Journal Excerpt:
"Happy 2 month birthday, Judah! You must have the best birthdays, up there with Jesus! I miss you terribly and greatly look forward to seeing you again some day. And in spite of the pain of losing you, I'm so incredibly glad that I got to meet you. You are and were a true gift from my Father."
Two months ago right now I was getting settled into my hospital room in preparation for the birth of my second son. I have walked on water I thought I'd drown in to get here, and although it's easy to start looking down and sinking again, through Him I will continue to trust and come out the other side. In spite of the enormous pain involved in losing Judah, I'm so incredibly thankful that I had the opportunity to meet, hold, and love on my son before saying goodbye. And that I already have part of my little family waiting for me in Heaven. This life is only for an instant. The pain of separation only for a time, but the reunion is forever. I'm praying that one day my ENTIRE family will be reunited in Heaven with Judah and Jesus. What a day that will be! Happy 2 months old birthday, dear Judah!

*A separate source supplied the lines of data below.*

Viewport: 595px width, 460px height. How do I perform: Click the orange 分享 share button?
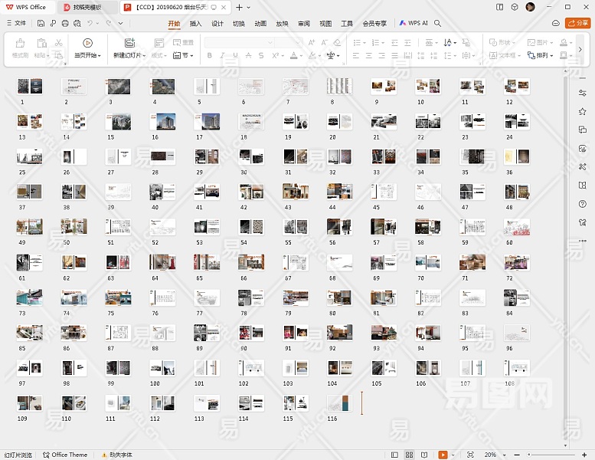577,23

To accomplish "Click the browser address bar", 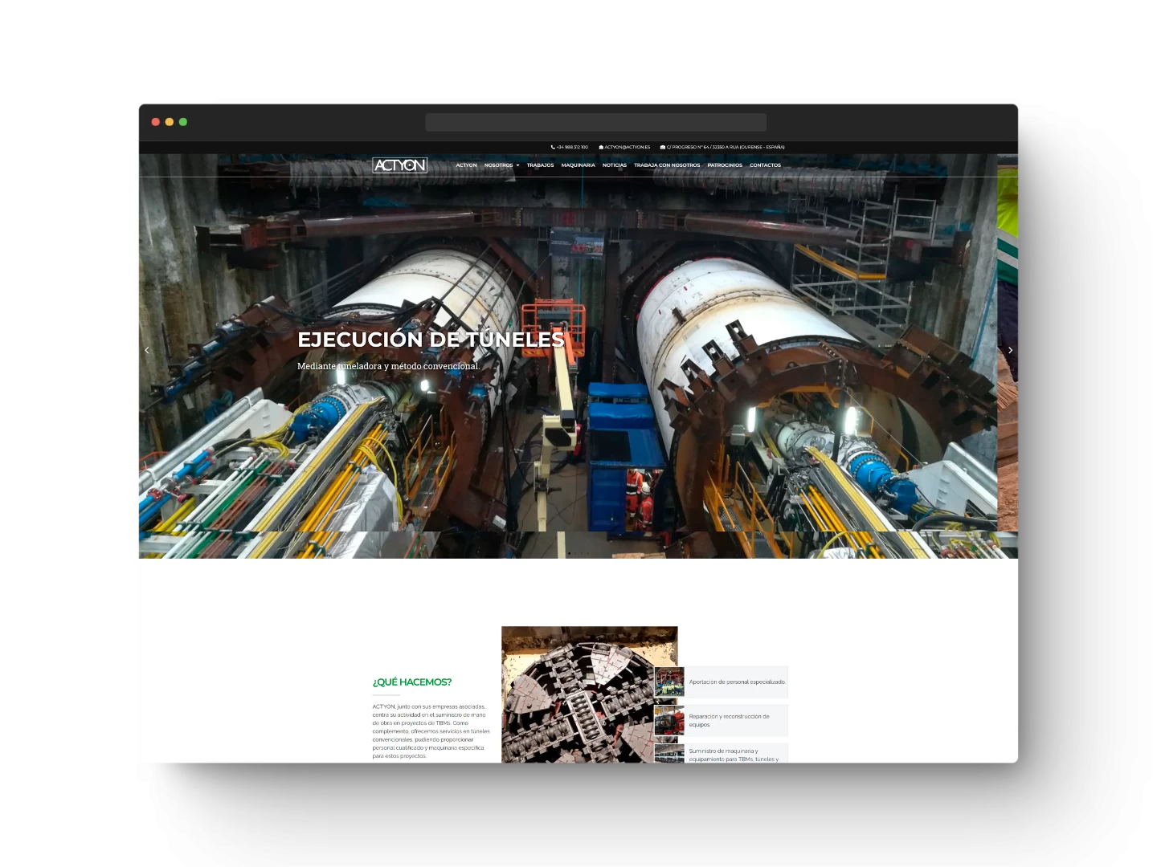I will click(595, 122).
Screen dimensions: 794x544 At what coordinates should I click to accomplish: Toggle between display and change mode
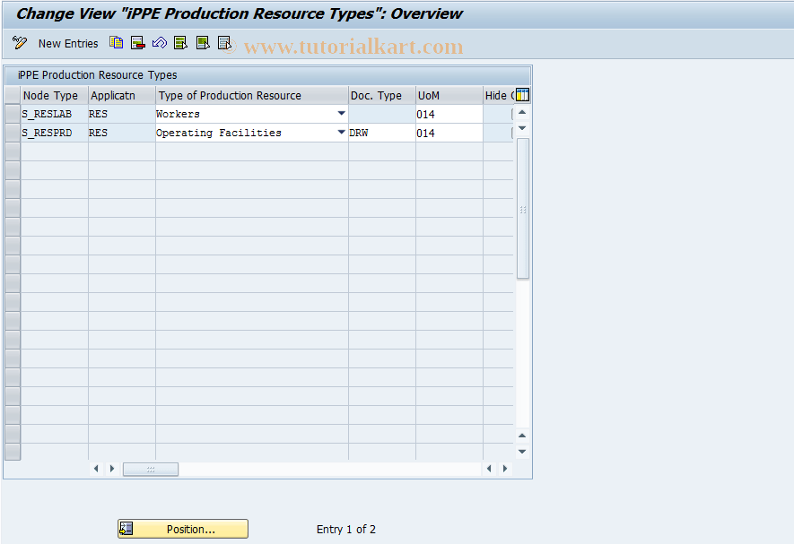[19, 42]
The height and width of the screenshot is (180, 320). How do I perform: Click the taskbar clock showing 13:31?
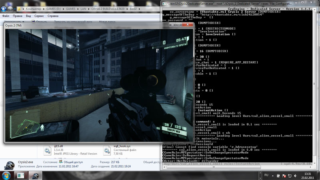[307, 174]
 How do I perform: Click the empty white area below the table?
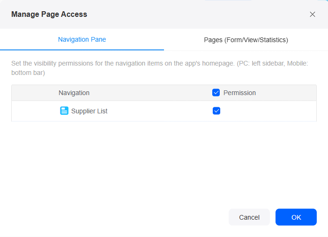click(x=164, y=163)
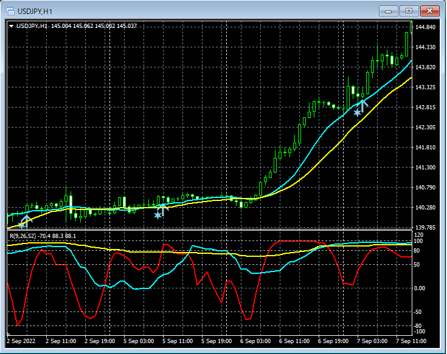Click the 100 level on indicator scale
The image size is (447, 354).
(418, 241)
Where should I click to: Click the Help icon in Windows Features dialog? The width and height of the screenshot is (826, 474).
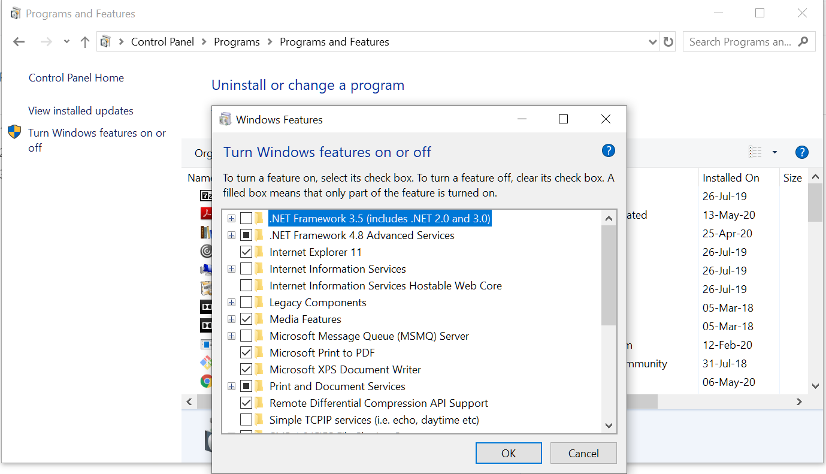pos(608,150)
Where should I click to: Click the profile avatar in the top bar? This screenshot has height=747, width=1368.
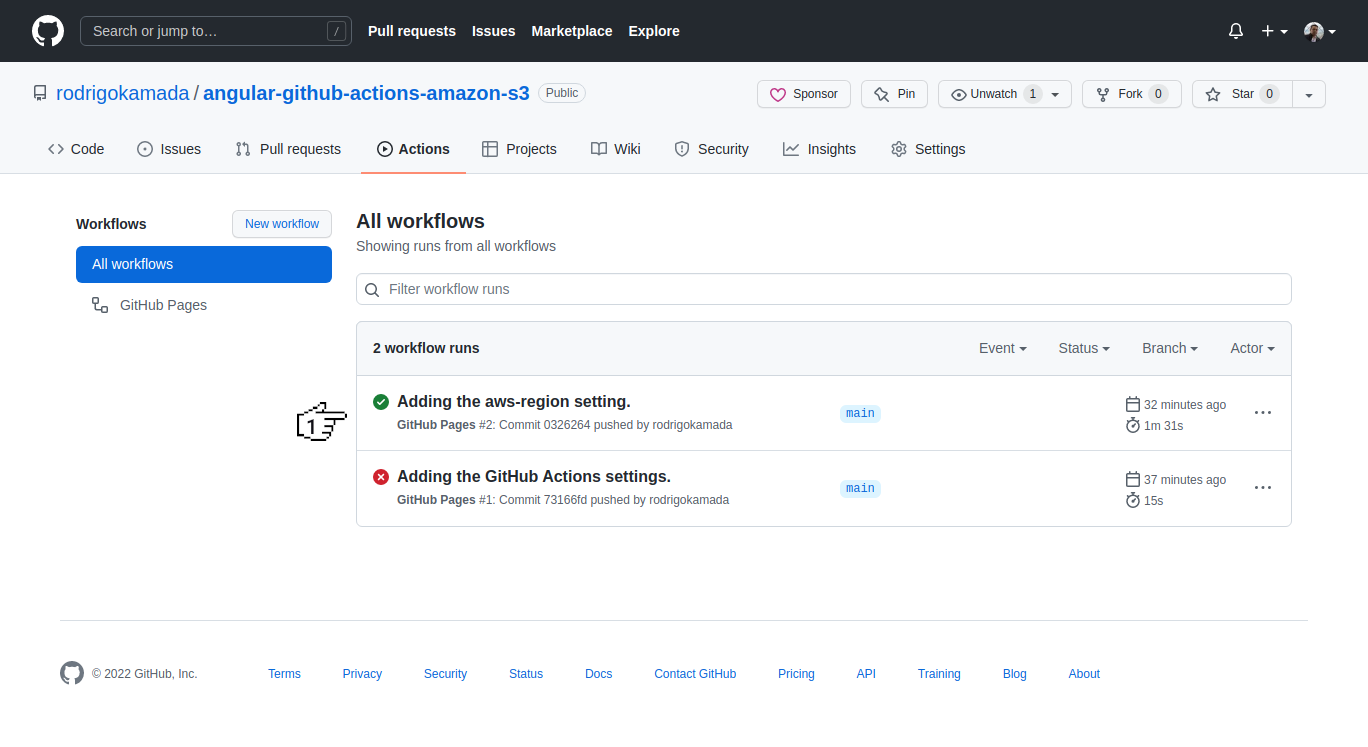click(1313, 31)
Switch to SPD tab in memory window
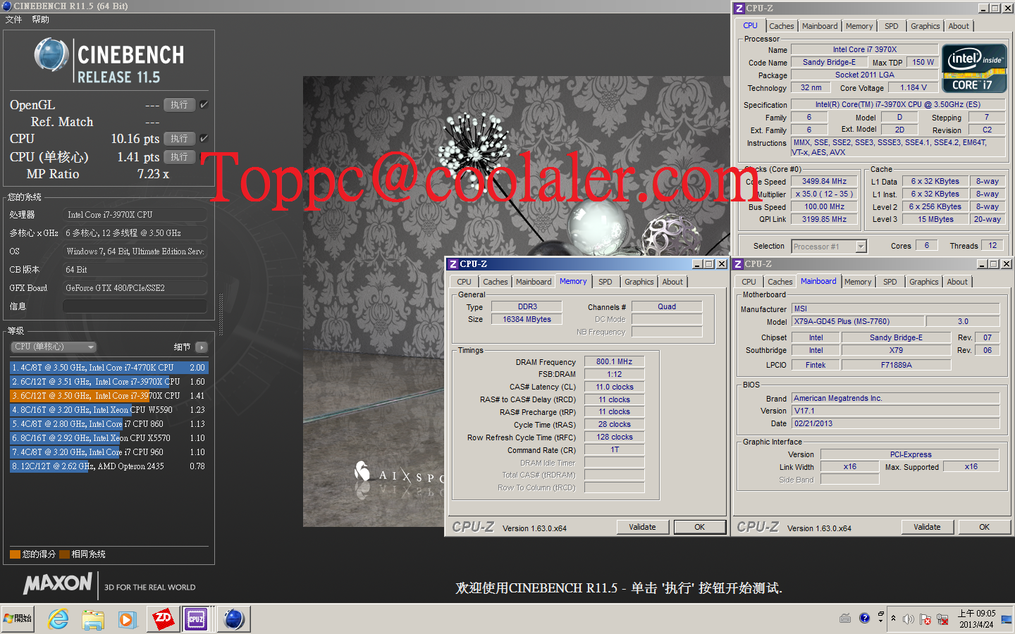Viewport: 1015px width, 634px height. coord(605,282)
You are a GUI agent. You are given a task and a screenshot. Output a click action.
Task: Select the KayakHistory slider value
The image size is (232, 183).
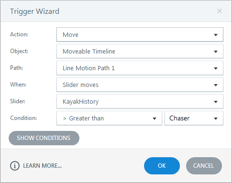80,102
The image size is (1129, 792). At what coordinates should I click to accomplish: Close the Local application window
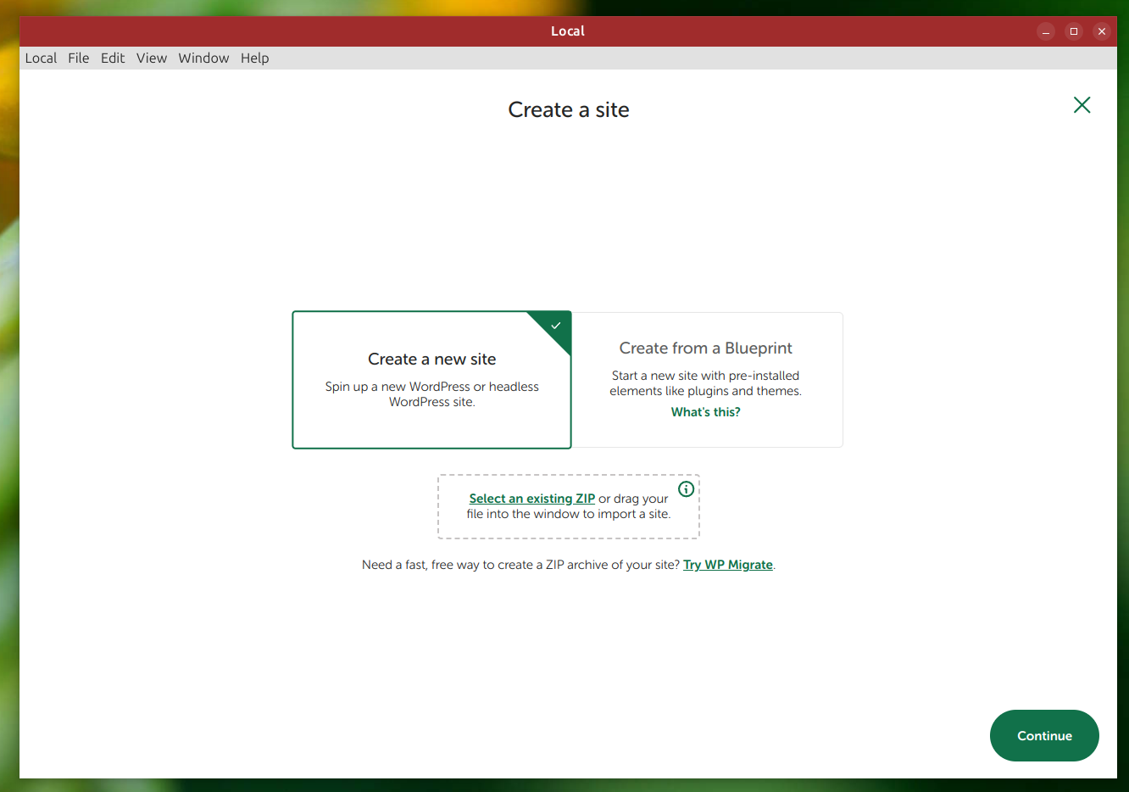1102,31
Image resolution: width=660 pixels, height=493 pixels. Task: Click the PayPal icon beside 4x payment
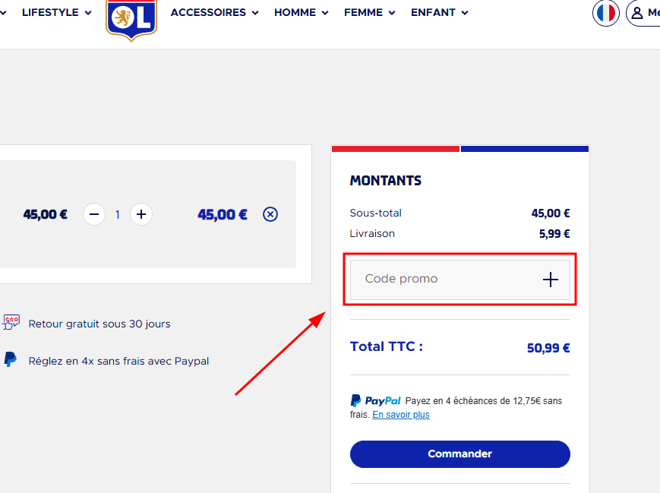click(11, 360)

"No weeping, no hurt or pain
No suffering You hold me now
You hold me now
No darkness no sick or lame
No hiding You hold me now,
You hold me now
In this life I will stand
Through my joy and my pain
Knowing there's a greater day
There's a hope that never fails
When Your name is lifted high
And forever praises rise
For the glory of Your Name
I'm believing for the day"
Hillsong - You Hold Me Now
Snuggling with our son in the few short hours that we held him in our arms. It's been two months today since his birth!